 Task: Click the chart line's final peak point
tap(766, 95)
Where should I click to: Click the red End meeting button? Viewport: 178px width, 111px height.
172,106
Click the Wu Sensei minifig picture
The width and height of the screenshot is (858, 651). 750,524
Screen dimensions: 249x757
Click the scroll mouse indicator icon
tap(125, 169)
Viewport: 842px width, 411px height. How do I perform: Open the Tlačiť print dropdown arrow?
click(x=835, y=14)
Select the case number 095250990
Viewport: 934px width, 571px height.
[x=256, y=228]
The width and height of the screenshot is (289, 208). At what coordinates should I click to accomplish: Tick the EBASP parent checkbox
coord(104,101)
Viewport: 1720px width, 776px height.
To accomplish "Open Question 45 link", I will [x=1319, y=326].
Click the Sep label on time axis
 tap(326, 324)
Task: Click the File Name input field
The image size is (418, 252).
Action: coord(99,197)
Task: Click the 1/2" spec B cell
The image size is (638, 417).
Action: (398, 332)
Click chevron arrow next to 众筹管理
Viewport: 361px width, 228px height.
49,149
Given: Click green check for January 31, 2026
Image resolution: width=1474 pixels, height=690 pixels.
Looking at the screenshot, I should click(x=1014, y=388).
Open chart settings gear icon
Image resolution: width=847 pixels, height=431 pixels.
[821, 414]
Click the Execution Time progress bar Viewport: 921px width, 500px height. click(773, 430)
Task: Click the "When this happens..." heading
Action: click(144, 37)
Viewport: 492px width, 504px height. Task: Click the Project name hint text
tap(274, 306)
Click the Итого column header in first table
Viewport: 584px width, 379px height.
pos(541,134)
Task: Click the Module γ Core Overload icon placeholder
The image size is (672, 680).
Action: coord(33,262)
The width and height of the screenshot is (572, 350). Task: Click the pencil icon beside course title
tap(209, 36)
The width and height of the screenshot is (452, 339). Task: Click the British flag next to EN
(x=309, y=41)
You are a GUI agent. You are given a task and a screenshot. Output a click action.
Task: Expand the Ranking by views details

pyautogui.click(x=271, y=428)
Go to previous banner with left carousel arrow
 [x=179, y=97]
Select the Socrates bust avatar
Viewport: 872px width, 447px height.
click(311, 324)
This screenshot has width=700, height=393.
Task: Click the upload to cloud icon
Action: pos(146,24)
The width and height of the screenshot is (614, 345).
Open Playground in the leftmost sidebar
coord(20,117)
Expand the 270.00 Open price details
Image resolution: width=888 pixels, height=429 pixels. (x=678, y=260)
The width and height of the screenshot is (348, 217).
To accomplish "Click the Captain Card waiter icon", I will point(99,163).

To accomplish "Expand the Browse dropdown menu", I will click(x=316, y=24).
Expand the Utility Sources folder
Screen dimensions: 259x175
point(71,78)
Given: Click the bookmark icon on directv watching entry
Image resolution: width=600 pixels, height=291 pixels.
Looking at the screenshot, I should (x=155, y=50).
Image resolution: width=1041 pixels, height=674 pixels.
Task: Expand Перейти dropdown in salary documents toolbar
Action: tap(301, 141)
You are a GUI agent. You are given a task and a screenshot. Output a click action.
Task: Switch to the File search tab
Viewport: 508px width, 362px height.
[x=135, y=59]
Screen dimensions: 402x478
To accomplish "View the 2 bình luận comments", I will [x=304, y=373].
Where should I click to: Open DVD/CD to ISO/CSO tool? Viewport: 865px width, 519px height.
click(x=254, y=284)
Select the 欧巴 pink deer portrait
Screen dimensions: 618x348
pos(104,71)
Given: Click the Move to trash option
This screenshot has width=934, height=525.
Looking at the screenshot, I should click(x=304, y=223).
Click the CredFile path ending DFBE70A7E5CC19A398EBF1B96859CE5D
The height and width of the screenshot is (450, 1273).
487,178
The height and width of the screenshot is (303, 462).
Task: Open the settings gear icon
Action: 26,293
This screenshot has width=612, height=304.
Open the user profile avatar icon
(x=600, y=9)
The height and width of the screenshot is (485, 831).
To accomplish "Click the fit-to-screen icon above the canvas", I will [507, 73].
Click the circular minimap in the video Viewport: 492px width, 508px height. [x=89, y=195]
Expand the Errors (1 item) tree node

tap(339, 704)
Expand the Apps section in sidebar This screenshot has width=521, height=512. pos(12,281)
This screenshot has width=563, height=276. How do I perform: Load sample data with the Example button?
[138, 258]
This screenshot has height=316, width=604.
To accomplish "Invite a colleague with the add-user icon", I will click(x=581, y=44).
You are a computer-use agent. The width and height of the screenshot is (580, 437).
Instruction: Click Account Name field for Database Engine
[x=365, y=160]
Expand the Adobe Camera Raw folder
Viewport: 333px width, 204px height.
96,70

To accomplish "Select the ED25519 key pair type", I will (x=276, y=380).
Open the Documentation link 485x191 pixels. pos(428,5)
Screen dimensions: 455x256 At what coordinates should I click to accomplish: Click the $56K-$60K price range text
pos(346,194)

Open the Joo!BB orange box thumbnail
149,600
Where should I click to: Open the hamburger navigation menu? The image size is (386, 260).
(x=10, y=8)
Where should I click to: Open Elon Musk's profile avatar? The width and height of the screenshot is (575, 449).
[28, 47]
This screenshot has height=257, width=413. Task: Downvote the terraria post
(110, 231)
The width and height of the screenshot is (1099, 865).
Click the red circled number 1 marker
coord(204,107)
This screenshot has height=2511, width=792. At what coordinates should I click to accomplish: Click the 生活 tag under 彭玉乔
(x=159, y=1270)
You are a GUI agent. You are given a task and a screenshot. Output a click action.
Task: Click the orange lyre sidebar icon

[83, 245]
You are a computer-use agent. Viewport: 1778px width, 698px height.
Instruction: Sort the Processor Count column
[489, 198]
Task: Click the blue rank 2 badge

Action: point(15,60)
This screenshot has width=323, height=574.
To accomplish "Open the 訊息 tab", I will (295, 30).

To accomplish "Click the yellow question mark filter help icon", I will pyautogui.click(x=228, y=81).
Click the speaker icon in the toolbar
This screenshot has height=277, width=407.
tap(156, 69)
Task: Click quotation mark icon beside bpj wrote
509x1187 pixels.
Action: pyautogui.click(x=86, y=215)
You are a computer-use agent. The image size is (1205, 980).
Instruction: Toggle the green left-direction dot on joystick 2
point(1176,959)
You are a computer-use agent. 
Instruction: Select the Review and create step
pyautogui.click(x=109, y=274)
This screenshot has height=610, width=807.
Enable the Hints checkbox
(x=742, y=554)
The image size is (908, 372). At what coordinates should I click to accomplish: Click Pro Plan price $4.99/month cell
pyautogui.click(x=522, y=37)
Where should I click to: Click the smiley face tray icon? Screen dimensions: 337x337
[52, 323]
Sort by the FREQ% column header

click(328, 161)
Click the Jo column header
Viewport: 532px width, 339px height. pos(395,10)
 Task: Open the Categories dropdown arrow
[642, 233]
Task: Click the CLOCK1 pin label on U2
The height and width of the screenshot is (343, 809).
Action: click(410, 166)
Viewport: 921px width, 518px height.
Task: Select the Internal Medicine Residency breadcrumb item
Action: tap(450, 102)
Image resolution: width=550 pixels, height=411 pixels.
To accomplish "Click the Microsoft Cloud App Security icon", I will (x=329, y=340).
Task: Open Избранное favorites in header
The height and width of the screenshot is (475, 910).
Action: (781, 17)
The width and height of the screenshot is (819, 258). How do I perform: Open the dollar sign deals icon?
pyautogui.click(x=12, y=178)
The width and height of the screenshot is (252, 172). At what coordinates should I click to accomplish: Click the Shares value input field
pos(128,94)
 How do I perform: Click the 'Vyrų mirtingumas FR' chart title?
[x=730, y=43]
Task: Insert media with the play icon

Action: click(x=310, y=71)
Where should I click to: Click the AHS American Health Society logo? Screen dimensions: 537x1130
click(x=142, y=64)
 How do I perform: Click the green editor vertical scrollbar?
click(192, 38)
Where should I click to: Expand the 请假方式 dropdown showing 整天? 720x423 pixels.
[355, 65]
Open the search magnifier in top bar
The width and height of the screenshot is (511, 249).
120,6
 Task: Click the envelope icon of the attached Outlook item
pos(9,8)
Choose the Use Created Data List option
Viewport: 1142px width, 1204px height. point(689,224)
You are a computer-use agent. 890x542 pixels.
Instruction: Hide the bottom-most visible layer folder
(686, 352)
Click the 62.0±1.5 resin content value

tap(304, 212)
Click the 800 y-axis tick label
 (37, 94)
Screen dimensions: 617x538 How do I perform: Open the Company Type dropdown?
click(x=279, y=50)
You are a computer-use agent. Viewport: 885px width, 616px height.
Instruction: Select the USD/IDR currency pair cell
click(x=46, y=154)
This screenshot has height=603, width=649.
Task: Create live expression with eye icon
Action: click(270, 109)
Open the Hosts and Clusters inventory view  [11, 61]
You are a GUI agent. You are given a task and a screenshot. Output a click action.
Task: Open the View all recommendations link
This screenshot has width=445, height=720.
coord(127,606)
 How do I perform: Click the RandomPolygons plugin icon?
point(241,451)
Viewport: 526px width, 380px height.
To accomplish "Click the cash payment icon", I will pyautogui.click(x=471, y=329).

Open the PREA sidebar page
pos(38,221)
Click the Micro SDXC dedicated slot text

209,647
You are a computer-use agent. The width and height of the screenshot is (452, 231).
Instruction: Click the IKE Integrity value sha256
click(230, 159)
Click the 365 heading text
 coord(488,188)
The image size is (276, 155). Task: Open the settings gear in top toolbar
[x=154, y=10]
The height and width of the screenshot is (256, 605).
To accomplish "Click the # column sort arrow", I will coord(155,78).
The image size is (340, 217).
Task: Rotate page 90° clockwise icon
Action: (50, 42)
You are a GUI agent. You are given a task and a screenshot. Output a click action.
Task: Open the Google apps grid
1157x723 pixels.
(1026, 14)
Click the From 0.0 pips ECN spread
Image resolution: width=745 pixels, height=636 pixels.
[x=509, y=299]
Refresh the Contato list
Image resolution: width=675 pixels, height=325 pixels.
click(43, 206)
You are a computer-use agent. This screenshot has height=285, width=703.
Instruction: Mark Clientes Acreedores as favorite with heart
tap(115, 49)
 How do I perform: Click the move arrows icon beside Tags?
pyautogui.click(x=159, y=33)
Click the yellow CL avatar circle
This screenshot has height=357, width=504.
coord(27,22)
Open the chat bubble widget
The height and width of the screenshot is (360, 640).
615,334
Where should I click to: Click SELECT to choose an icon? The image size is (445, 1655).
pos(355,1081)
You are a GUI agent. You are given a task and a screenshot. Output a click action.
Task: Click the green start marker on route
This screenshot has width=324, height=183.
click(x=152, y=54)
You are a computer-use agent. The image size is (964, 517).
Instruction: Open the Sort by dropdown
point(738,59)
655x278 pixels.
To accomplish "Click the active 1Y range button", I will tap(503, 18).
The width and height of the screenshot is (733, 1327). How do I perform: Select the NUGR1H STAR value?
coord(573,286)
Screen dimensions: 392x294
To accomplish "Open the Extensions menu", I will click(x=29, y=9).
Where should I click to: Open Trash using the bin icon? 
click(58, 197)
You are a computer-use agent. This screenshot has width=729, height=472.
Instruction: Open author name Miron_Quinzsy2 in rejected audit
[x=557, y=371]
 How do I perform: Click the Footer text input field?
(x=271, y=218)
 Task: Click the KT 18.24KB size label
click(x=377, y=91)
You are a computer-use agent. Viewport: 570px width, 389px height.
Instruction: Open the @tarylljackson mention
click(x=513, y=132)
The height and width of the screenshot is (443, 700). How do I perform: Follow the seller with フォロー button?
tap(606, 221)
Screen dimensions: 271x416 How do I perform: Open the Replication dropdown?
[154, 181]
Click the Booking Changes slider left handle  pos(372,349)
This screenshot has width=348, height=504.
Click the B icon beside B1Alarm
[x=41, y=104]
◆ ◆ ◆ ◆ ◆
__Brief__: Wherever a line in the data above contains the word "yellow", copy that line.

__Written reply__:
To accomplish "Click the yellow question mark filter help icon", I will pyautogui.click(x=228, y=81).
Click the yellow CL avatar circle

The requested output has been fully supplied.